La palabra educar significa guiar, conducir a los hijos desde que nacen y a lo largo de la infancia y de la adolescencia, tratando de extraer de cada hijo lo mejor de si mismo; porque su principal riqueza es su singularidad, el aporte personal esencial que la sociedad en que vive necesita.

Un niño se convierte en un adulto sano y equilibrado cuando tiene la oportunidad de desarrollarse en un medio familiar organizado y pacífico, donde se respetan los valores humanos y al prójimo y cuando los padres los aman y ejercen el rol de sostenerlos y protegerlos para que puedan crecer normalmente.

Los padres pueden tener expectativas con respecto a sus hijos y éstos pueden conocerlas pero deberán estar dispuestos a renunciar a ellas; porque serán opciones que tendrán en cuenta sólo sus habilidades y capacidades específicas y no alternativas que satisfagan deseos propios.

Los hijos no pueden cumplir con las asignaturas pendientes de los padres porque son personas diferentes que tendrán una vida y un destino propio.

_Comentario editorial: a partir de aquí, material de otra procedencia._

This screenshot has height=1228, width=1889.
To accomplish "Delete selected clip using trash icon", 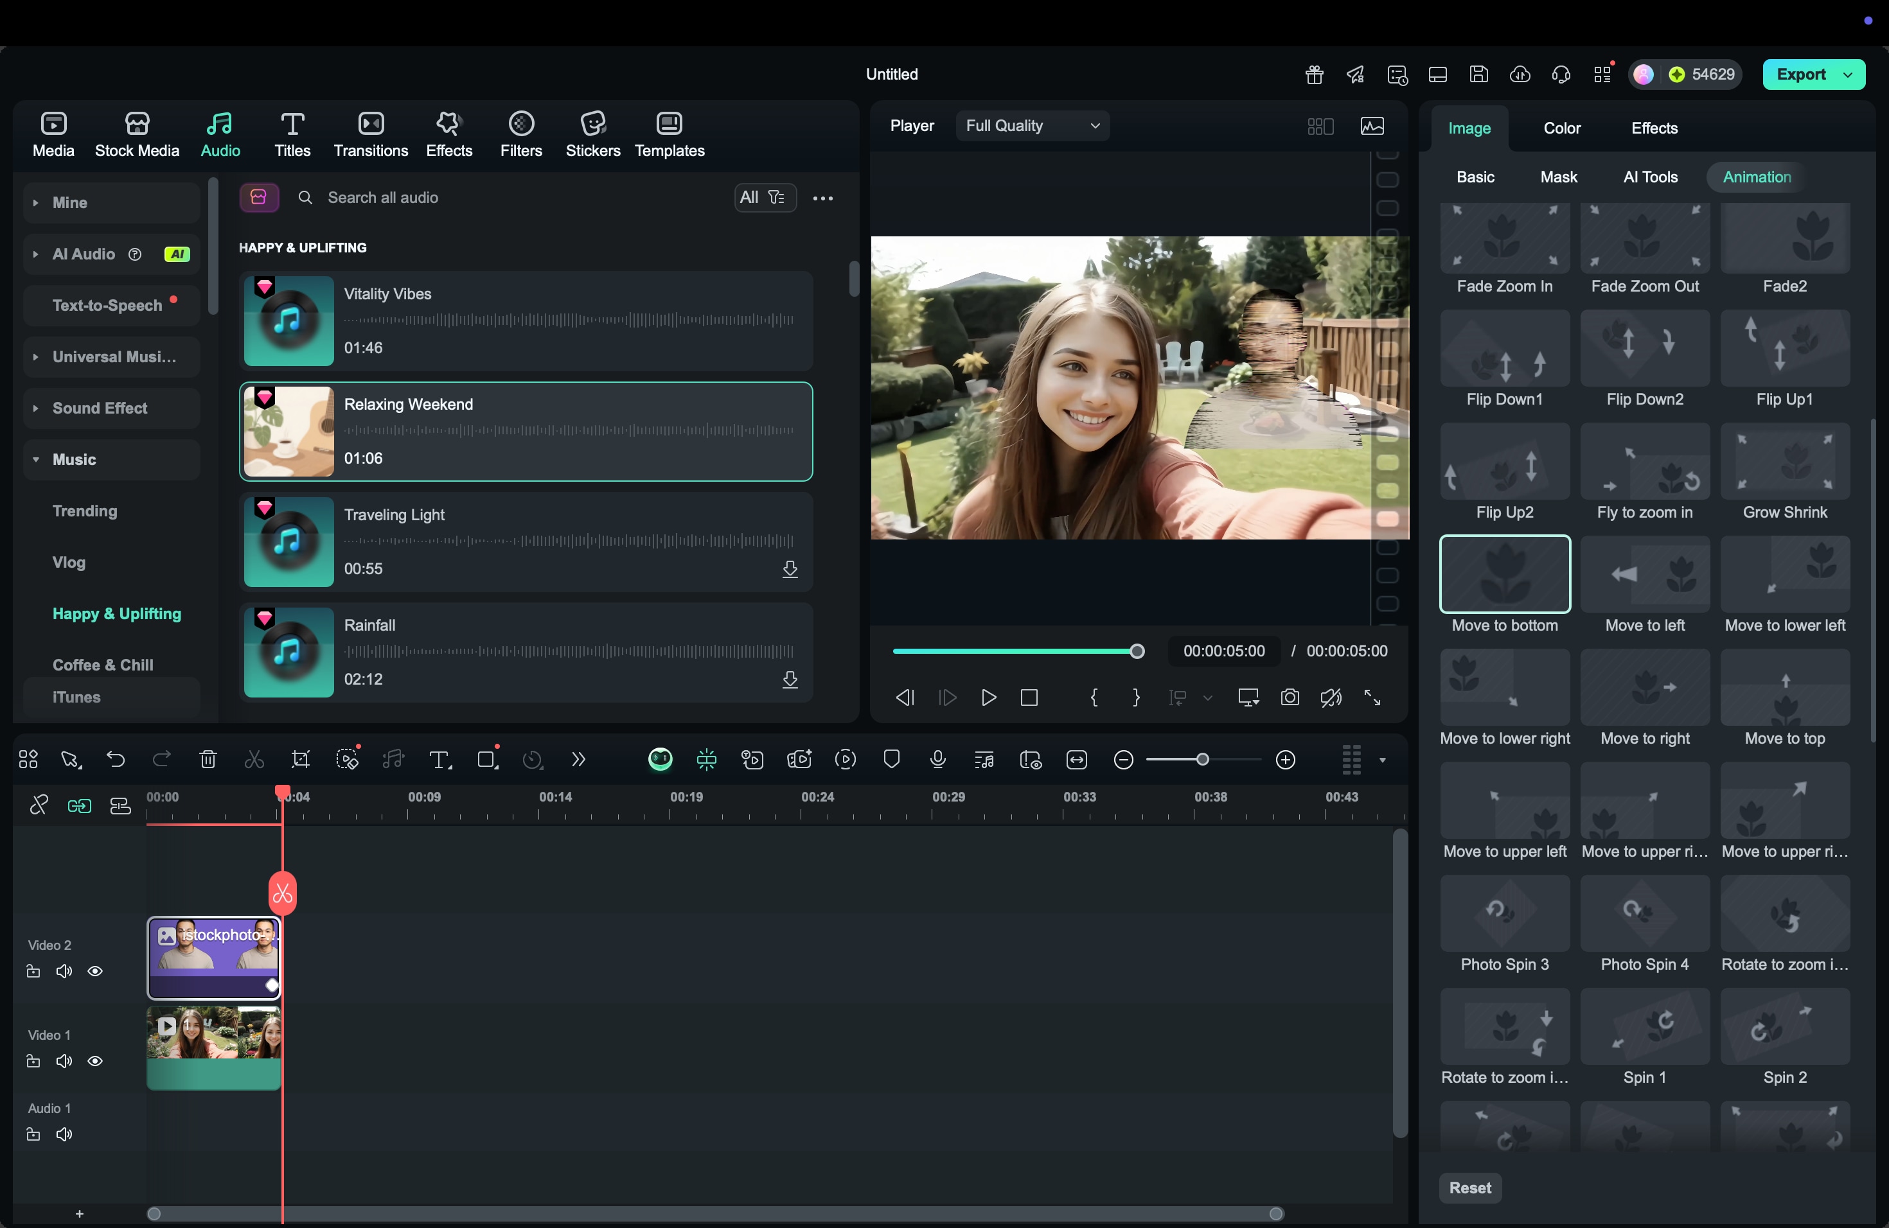I will 208,759.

Estas diferencias será las que lo distinguirán y en tanto sean debidamente aceptadas y debidamente canalizadas podrán trascender sus propios límites.

El verdadero amor filial se expresa respetando los sentimientos y las necesidades de los hijos, tratándolos como personas con el derecho de elegir su propio destino.

El amor a los hijos es el respeto, la protección, el afecto, la sinceridad y la comprensión; que es lo que todo hijo necesita para poder ser él mismo y para hacer lo mismo con sus propios hijos.

Un niño educado para elegir en libertad podrá ser un adulto libre, tener la capacidad de dar amor y poder transitar su camino sin culpas.

La influencia positiva de los padres es señalar el camino, no dirigirlo, reconociendo sus habilidades, haciéndolo sentir seguro de si mismo e incentivándolo para desarrollar una alta autoestima.

Educar a un hijo implica abandonar los valores relativos generacionales y tener la amplitud de criterio como para contemplar las posibilidades concretas de las generaciones futuras.

Requiere un salto generacional que exige despojarse de los condicionamientos y atreverse a ser libre.

Los hijos adquieren los valores de sus padres cuando éstos los aceptan y los valoran como son.